## Task item
What you return must match every record word for word.

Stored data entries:
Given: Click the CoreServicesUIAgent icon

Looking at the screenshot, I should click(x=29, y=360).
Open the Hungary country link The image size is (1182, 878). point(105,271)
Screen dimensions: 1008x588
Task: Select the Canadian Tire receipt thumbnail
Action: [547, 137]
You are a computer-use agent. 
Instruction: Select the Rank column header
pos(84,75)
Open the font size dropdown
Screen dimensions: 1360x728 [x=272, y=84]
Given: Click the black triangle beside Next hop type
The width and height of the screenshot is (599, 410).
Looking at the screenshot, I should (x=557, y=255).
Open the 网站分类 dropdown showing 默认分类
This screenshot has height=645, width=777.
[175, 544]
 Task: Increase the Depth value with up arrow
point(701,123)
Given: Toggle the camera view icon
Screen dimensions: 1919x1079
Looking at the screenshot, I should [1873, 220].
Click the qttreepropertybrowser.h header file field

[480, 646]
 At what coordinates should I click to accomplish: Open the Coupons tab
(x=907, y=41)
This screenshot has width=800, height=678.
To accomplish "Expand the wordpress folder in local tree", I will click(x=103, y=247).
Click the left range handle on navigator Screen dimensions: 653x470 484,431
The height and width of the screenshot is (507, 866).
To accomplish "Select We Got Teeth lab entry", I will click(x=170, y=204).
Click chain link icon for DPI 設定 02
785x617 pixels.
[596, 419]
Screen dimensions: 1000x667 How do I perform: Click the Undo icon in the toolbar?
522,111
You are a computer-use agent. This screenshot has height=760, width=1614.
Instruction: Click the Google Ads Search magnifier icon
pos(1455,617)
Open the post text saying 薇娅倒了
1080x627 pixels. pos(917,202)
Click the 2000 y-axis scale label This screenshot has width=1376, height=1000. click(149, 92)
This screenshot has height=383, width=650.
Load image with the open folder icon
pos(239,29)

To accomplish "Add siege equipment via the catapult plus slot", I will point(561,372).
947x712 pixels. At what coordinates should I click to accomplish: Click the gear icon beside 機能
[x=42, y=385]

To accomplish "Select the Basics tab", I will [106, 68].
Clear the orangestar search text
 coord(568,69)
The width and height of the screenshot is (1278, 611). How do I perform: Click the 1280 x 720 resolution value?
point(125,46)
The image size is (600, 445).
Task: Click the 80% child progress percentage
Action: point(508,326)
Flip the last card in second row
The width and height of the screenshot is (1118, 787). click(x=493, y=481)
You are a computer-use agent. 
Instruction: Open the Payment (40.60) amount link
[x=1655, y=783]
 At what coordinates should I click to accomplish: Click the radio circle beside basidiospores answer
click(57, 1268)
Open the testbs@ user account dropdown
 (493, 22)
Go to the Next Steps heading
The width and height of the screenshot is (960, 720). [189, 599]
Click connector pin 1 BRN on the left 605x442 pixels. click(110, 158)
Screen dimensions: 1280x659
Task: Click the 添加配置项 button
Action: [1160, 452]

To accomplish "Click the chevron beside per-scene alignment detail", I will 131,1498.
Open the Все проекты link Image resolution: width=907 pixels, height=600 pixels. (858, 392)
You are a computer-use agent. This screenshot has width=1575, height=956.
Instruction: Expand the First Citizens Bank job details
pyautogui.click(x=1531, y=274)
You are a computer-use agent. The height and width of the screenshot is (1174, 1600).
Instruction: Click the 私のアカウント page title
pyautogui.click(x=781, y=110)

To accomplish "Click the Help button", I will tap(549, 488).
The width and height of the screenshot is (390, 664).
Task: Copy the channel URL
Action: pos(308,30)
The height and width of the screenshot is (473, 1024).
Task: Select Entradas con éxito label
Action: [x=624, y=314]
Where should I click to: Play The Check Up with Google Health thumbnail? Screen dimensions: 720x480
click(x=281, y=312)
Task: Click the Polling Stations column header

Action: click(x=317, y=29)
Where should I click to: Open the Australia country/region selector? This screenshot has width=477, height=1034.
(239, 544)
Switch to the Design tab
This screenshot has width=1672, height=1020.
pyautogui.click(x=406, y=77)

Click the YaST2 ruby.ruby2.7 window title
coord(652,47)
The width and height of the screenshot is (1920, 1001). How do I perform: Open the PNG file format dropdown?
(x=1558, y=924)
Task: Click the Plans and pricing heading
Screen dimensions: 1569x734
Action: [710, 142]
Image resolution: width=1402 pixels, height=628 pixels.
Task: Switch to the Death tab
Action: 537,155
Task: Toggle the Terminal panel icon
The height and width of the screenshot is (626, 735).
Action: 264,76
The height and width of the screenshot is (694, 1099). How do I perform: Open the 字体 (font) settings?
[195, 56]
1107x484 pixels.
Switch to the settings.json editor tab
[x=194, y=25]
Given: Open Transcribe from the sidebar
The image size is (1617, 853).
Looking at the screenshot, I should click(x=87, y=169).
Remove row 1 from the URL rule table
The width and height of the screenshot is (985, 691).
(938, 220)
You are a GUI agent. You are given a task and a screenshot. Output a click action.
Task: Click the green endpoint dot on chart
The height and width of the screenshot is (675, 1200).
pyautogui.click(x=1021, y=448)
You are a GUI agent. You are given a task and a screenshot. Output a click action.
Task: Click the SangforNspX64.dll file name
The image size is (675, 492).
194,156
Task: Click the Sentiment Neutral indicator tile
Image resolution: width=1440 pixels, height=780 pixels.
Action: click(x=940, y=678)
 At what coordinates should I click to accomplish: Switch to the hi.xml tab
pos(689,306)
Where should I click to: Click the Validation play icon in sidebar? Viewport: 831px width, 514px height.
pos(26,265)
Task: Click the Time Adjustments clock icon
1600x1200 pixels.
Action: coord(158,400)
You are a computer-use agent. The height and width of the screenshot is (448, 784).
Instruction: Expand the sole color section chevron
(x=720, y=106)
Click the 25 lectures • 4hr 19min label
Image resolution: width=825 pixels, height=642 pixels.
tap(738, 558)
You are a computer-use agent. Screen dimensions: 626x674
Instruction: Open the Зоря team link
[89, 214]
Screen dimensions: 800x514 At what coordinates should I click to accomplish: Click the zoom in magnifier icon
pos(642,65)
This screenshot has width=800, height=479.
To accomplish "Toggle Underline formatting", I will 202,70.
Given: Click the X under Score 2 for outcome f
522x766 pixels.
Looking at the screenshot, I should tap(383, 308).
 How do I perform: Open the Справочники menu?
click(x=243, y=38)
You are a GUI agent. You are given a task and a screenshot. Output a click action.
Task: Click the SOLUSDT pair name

## Response to the exercise
Given: Click the CoreServicesUIAgent icon

Looking at the screenshot, I should click(x=29, y=360).
Open the Hungary country link The image size is (1182, 878). point(105,271)
Screen dimensions: 1008x588
Task: Select the Canadian Tire receipt thumbnail
Action: [547, 137]
You are a computer-use agent. 
Instruction: Select the Rank column header
pos(84,75)
Open the font size dropdown
Screen dimensions: 1360x728 [x=272, y=84]
Given: Click the black triangle beside Next hop type
The width and height of the screenshot is (599, 410).
Looking at the screenshot, I should (x=557, y=255).
Open the 网站分类 dropdown showing 默认分类
This screenshot has height=645, width=777.
[175, 544]
 Task: Increase the Depth value with up arrow
point(701,123)
Given: Toggle the camera view icon
Screen dimensions: 1919x1079
Looking at the screenshot, I should [1873, 220].
Click the qttreepropertybrowser.h header file field

[480, 646]
 At what coordinates should I click to accomplish: Open the Coupons tab
(x=907, y=41)
This screenshot has width=800, height=678.
To accomplish "Expand the wordpress folder in local tree", I will click(x=103, y=247).
Click the left range handle on navigator Screen dimensions: 653x470 484,431
The height and width of the screenshot is (507, 866).
To accomplish "Select We Got Teeth lab entry", I will click(x=170, y=204).
Click chain link icon for DPI 設定 02
785x617 pixels.
[596, 419]
Screen dimensions: 1000x667 How do I perform: Click the Undo icon in the toolbar?
522,111
You are a computer-use agent. This screenshot has height=760, width=1614.
Instruction: Click the Google Ads Search magnifier icon
pos(1455,617)
Open the post text saying 薇娅倒了
1080x627 pixels. pos(917,202)
Click the 2000 y-axis scale label This screenshot has width=1376, height=1000. click(149, 92)
This screenshot has height=383, width=650.
Load image with the open folder icon
pos(239,29)

To accomplish "Add siege equipment via the catapult plus slot", I will point(561,372).
947x712 pixels. At what coordinates should I click to accomplish: Click the gear icon beside 機能
[x=42, y=385]

To accomplish "Select the Basics tab", I will [106, 68].
Clear the orangestar search text
 coord(568,69)
The width and height of the screenshot is (1278, 611). How do I perform: Click the 1280 x 720 resolution value?
point(125,46)
The image size is (600, 445).
Task: Click the 80% child progress percentage
Action: point(508,326)
Flip the last card in second row
The width and height of the screenshot is (1118, 787). click(x=493, y=481)
You are a computer-use agent. 
Instruction: Open the Payment (40.60) amount link
[x=1655, y=783]
 At what coordinates should I click to accomplish: Click the radio circle beside basidiospores answer
click(57, 1268)
Open the testbs@ user account dropdown
 (493, 22)
Go to the Next Steps heading
The width and height of the screenshot is (960, 720). [189, 599]
Click connector pin 1 BRN on the left 605x442 pixels. click(110, 158)
Screen dimensions: 1280x659
Task: Click the 添加配置项 button
Action: [1160, 452]

To accomplish "Click the chevron beside per-scene alignment detail", I will 131,1498.
Open the Все проекты link Image resolution: width=907 pixels, height=600 pixels. (858, 392)
You are a computer-use agent. This screenshot has width=1575, height=956.
Instruction: Expand the First Citizens Bank job details
pyautogui.click(x=1531, y=274)
You are a computer-use agent. The height and width of the screenshot is (1174, 1600).
Instruction: Click the 私のアカウント page title
pyautogui.click(x=781, y=110)

To accomplish "Click the Help button", I will tap(549, 488).
The width and height of the screenshot is (390, 664).
Task: Copy the channel URL
Action: pos(308,30)
The height and width of the screenshot is (473, 1024).
Task: Select Entradas con éxito label
Action: [x=624, y=314]
Where should I click to: Play The Check Up with Google Health thumbnail? Screen dimensions: 720x480
click(x=281, y=312)
Task: Click the Polling Stations column header

Action: click(x=317, y=29)
Where should I click to: Open the Australia country/region selector? This screenshot has width=477, height=1034.
(239, 544)
Switch to the Design tab
This screenshot has width=1672, height=1020.
pyautogui.click(x=406, y=77)

Click the YaST2 ruby.ruby2.7 window title
coord(652,47)
The width and height of the screenshot is (1920, 1001). How do I perform: Open the PNG file format dropdown?
(x=1558, y=924)
Task: Click the Plans and pricing heading
Screen dimensions: 1569x734
Action: [710, 142]
Image resolution: width=1402 pixels, height=628 pixels.
Task: Switch to the Death tab
Action: 537,155
Task: Toggle the Terminal panel icon
The height and width of the screenshot is (626, 735).
Action: 264,76
The height and width of the screenshot is (694, 1099). How do I perform: Open the 字体 (font) settings?
[195, 56]
1107x484 pixels.
Switch to the settings.json editor tab
[x=194, y=25]
Given: Open Transcribe from the sidebar
The image size is (1617, 853).
Looking at the screenshot, I should click(x=87, y=169).
Remove row 1 from the URL rule table
The width and height of the screenshot is (985, 691).
(938, 220)
You are a GUI agent. You are given a task and a screenshot. Output a click action.
Task: Click the green endpoint dot on chart
The height and width of the screenshot is (675, 1200).
pyautogui.click(x=1021, y=448)
You are a GUI agent. You are given a task and a screenshot. Output a click action.
Task: Click the SangforNspX64.dll file name
The image size is (675, 492).
194,156
Task: Click the Sentiment Neutral indicator tile
Image resolution: width=1440 pixels, height=780 pixels.
Action: click(x=940, y=678)
 At what coordinates should I click to accomplish: Switch to the hi.xml tab
pos(689,306)
Where should I click to: Click the Validation play icon in sidebar? Viewport: 831px width, 514px height.
pos(26,265)
Task: Click the Time Adjustments clock icon
1600x1200 pixels.
Action: coord(158,400)
You are a computer-use agent. The height and width of the screenshot is (448, 784).
Instruction: Expand the sole color section chevron
(x=720, y=106)
Click the 25 lectures • 4hr 19min label
Image resolution: width=825 pixels, height=642 pixels.
tap(738, 558)
You are a computer-use agent. Screen dimensions: 626x674
Instruction: Open the Зоря team link
[89, 214]
Screen dimensions: 800x514 At what coordinates should I click to accomplish: Click the zoom in magnifier icon
pos(642,65)
This screenshot has width=800, height=479.
To accomplish "Toggle Underline formatting", I will 202,70.
Given: Click the X under Score 2 for outcome f
522x766 pixels.
Looking at the screenshot, I should tap(383, 308).
 How do I perform: Open the Справочники menu?
click(x=243, y=38)
You are a GUI agent. You are given a task and a screenshot. Output a click action.
Task: Click the SOLUSDT pair name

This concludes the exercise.